[PATCH] [X86][SSE] Keep 4i32 vector insertions in integer domain on pre-SSE4.1 targets

Thu Dec 4 10:28:02 PST 2014

Added comments - I'll add a new patch using that movq/pshufd pattern shortly.

================
Comment at: test/CodeGen/X86/vector-shuffle-128-v4.ll:663-665
@@ -662,5 +662,5 @@
 ; SSE2:       # BB#0:
-; SSE2-NEXT:    xorps %xmm1, %xmm1
-; SSE2-NEXT:    movss %xmm0, %xmm1
-; SSE2-NEXT:    movaps %xmm1, %xmm0
+; SSE2-NEXT:    pxor %xmm1, %xmm1
+; SSE2-NEXT:    punpckldq {{.*#+}} xmm0 = xmm0[0],xmm1[0],xmm0[1],xmm1[1]
+; SSE2-NEXT:    movq %xmm0, %xmm0
 ; SSE2-NEXT:    retq
----------------
chandlerc wrote:
> I think an even better pattern is: movq, pshufd 0,2,2,2?
> 
> Also, do we correctly match to movd when the source is a foldable load? I can't remember if there is a test case for that, but its really important to not do a shuffle when just loading a single i32 from memory into an xmm register.
Yup - that'd be a nicer pattern (single register!) - easy enough to change.

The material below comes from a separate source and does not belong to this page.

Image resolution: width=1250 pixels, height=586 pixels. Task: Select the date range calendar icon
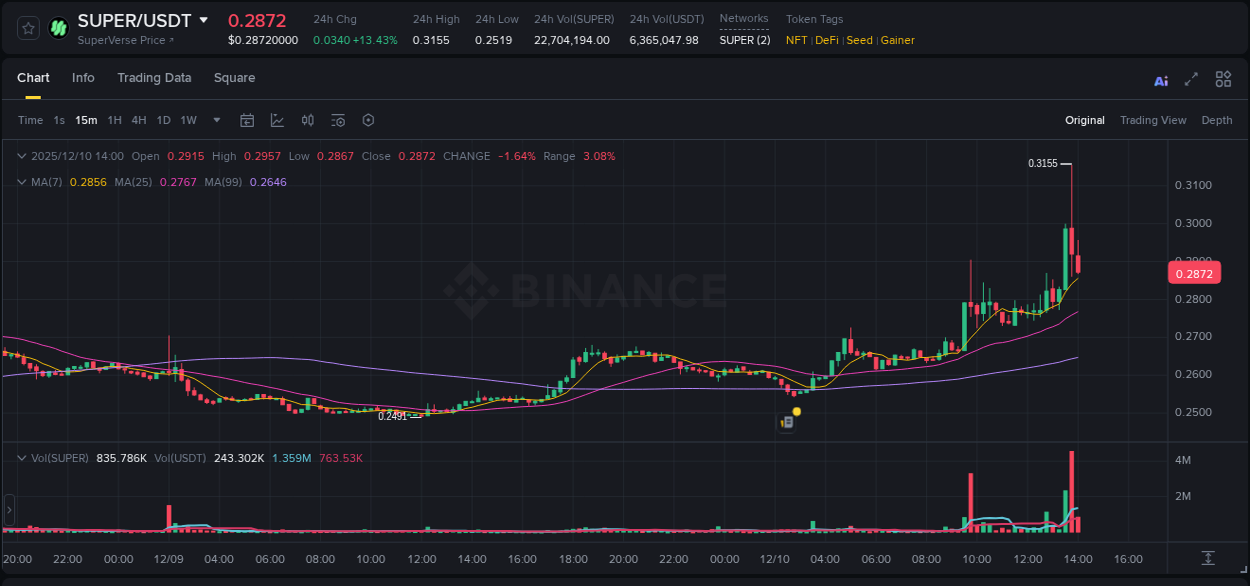[247, 119]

There is an existing movd folded load pattern using VMOVDI2PDIrm - I haven't seen any tests for it but it does seem to work alright.

================
Comment at: test/CodeGen/X86/vector-shuffle-128-v4.ll:700-703
@@ -699,5 +699,6 @@
 ; SSE2:       # BB#0:
-; SSE2-NEXT:    xorps %xmm1, %xmm1
-; SSE2-NEXT:    movss %xmm0, %xmm1
-; SSE2-NEXT:    pshufd {{.*#+}} xmm0 = xmm1[1,0,1,1]
+; SSE2-NEXT:    pxor %xmm1, %xmm1
+; SSE2-NEXT:    punpckldq {{.*#+}} xmm0 = xmm0[0],xmm1[0],xmm0[1],xmm1[1]
+; SSE2-NEXT:    movq %xmm0, %xmm0
+; SSE2-NEXT:    pshufd {{.*#+}} xmm0 = xmm0[1,0,1,1]
 ; SSE2-NEXT:    retq
----------------
chandlerc wrote:
> This highlights that our lowering for this is completely wrong. movq + pshufd is better even with SEE4.1, and movd + pshufd is better when we can fold the load....
I am seeing lowerVectorShuffleAsElementInsertion interfere with a number of better shuffles candidates for these kind of patterns.

I'm also finding that we don't do a good job of tracking elements that are known to be zero - X86ISelLowering has computeZeroableShuffleElements but I'm starting to think about providing a better implementation inside the DAGCombiner instead. It'd need to know the difference between known zeros and zeroable, peek inside more ops etc. - but it could help a lot and there is no reason for this to be target specific.

http://reviews.llvm.org/D6526